Non solo un onesto “amministratore della cosa pubblica” ma anche un uomo sensibile, che mentre parla di “Morte” sta parlando di vita. Ci ricorda che siamo di passaggio, e il territorio non va “consumato” perché è un bene prezioso che abbiamo solo in prestito, dobbiamo arricchirlo non depredarlo. E lasciare dopo di noi un albero è il miglior modo di lasciare traccia di sé non solo nella memoria di chi ci ha amato.
La sua è una community post inclusiva per tutti e per le loro idee. COMPLIMENTI
Dalle mie parti “i condomini” che purtroppo vedo da queste parti non esistono. La legislatura è molto diversa, le ossa vengono ritirate molto presto, ma sulla terra rimane la croce e spesso oggetti che hanno caratterizzato la nostra vita. In Danimarca, così come in Svezia, Norvegia, Paesi Bassi i cimiteri sono giardini dove passeggiare. In tanti andiamo a fare merenda, a chiacchierare. La morte è vicino a noi così come deve essere, è sofferenza e anche consapevolezza.
Qui la morte viene ripudiata culturalmente ad ogni livello.

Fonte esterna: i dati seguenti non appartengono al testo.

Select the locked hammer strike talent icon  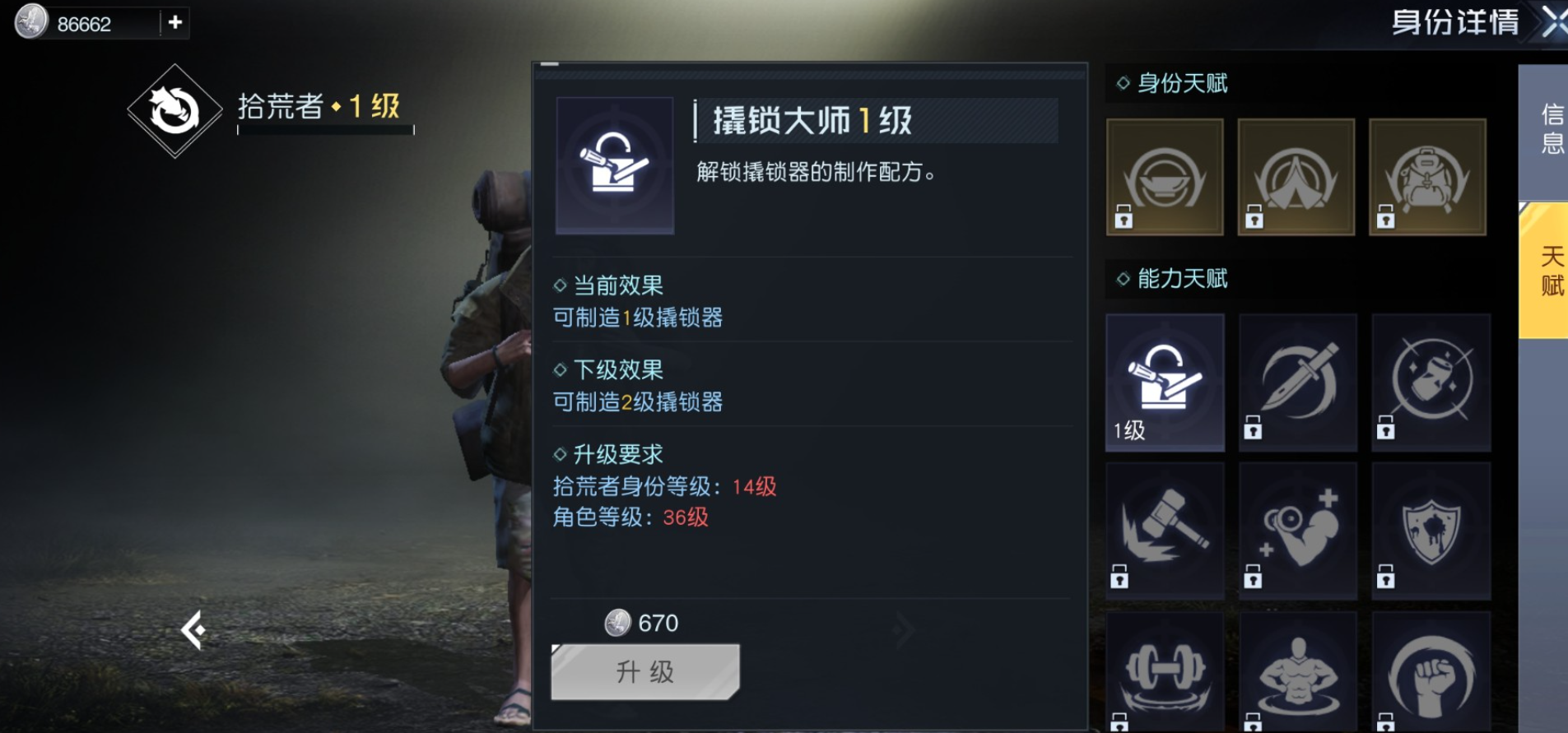(x=1165, y=531)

Dai costumi generali alle istituzioni che come dice lei accatasta corpi o meglio bare in pila come fossero in una grande cassettiera di scarpe. Nessuna intimità col defunto, nessuna consapevolezza serena della vita. Una triste fine da queste parti e non perchè si muore ma perchè il senso della morte non esiste. Sono foscoliano, se non è una lapide anche un albero come dice lei, purchè i sopravvissuti ricordino o meglio abbiano dove andare, dove ritrovare se stessi con i propri cari estinti, per non temere la morte sino a ripudiarla.
L’ho detto io che l’inferno è su questa terra!!!!!
Per fortuna siamo solo di passaggio e non ci portiamo via niente, se non l’anima.
Ah dimenticavo… lasciamo su questa povera e martoriata terra anche le vasche di laminazione.